Collective Actions Ignite A Movement

April 25, 2011
By Richard Ianuzzi 

Spring signals a rebirth — a rebirth, not only in nature but, as the cold, hard win­ter recedes from memory, a rebirth in our spirit. The themes of spring and rebirth also serve as meta­phors for a new energy and urgency gripping the labor movement around the country.

This issue of NYSUT United re­ports on the AFL-CIO's "We Are One" rally, where more than 15,000 union members jammed the streets of New York, stretching from Times Square down Seventh Avenue for more than five blocks. NYSUT is proud to have played a critical role in initiating, organizing and leading the rally.

The rally culminated a week of protests and demonstrations in ev­ery corner of New York and through­out the U.S. Despite efforts by anti union forces to try to drive a wedge between private and public sector union members, dozens of rallies drew tens of thousands of union members electricians, health professionals, carpenters, govern­ment employees, auto workers and throngs of educators from our class­rooms and colleges.

Many were veterans of years of demonstrations against injustice, but politicians should take careful note: Thousands of young workers those who entered classrooms or joined their trades in the last five or 10 years also took their place in the proud lines of unionists speaking up and speaking out.

The Times Square rally and doz­ens like it sent a clear message to elected officials, reminding them that the labor anthem, "Solidarity For­ever," doesn't mean solidarity when convenient. The words resounding through the canyons of Seventh Av­enue were aimed at every politician, Democrat and Republican: If you wait for an election year to stand shoulder to shoulder with organized labor, you'll be standing alone.

In too many states, politicians are aiming to dismantle the core of collective bargaining, shifting even greater power and wealth into the hands of their political backers. But Gov.

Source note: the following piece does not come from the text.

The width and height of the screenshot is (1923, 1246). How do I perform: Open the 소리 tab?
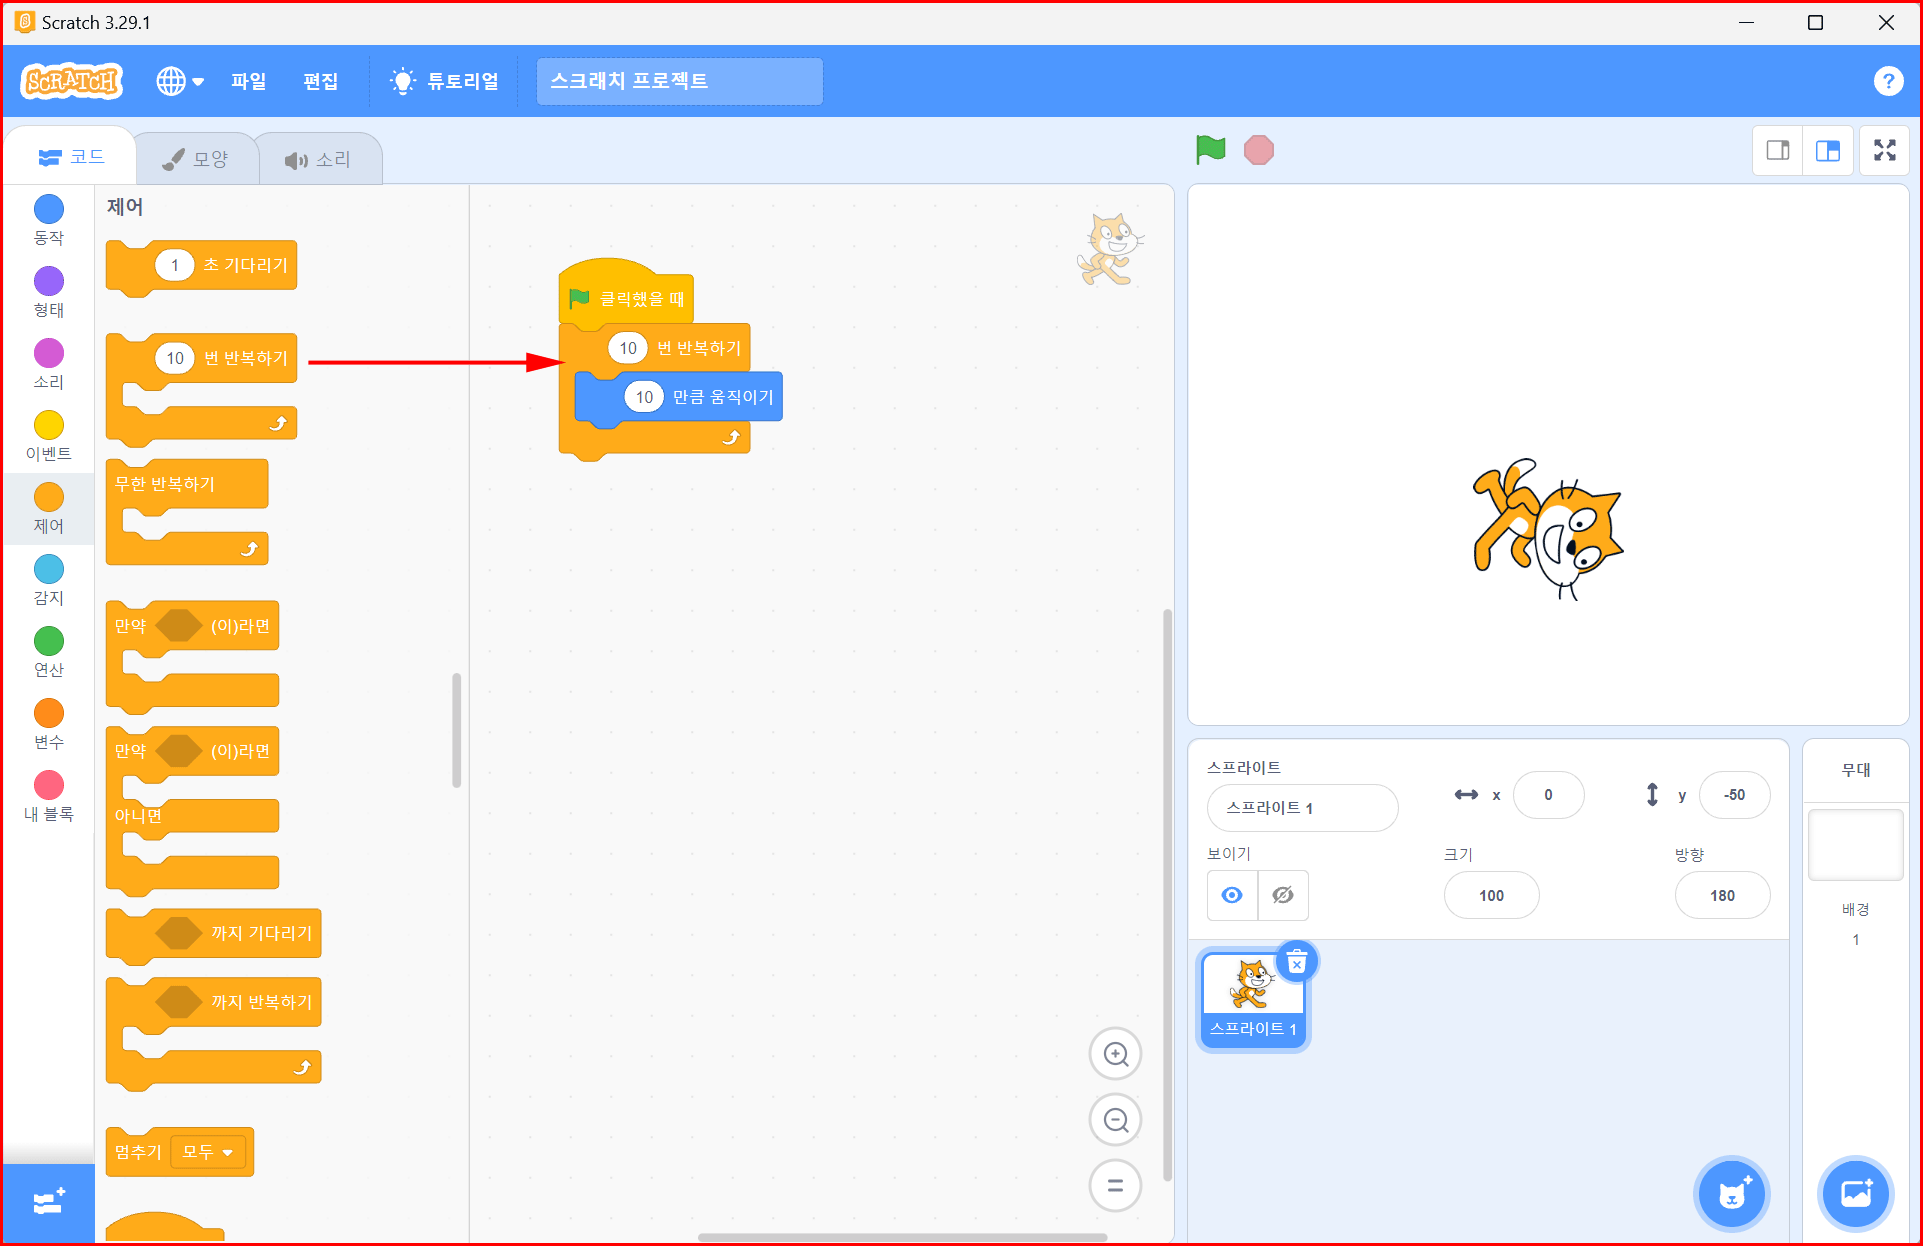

Scott Walker's assault on organized labor in Wisconsin, in­stead of disheartening workers, provided a spark that is turning a moment into a movement.

The battle certainly isn't confined to Wisconsin and the Midwest. The battle rages in the Northeast and here in New York as well. We see tax breaks for the wealthy while poor school districts see their state aid frozen or cut. We see attacks on collective bargaining and attempts to destroy the fairness created by seniority. And, in the corridors of our state Capitol, we see attacks on public employees, on due process, on compensation and on pensions.

Unfortunately, the battle will be played out again in at least some school districts around the state where unscrupulous school boards and administrations will try to use the May 17th budget vote to cut costs by eliminating positions and programs vital to today's students. It will be critical for voters to be given the information needed to un­derstand which budgets are good for kids and which are designed to hurt kids.

Yes, warm breezes are upon us a welcoming sign of spring. But the winds of change are here as well: change aimed at pushing back against the bluster of selfishness and greed; change aimed at a re­birth for equity and fairness car­ried by the fresh winds of collective action.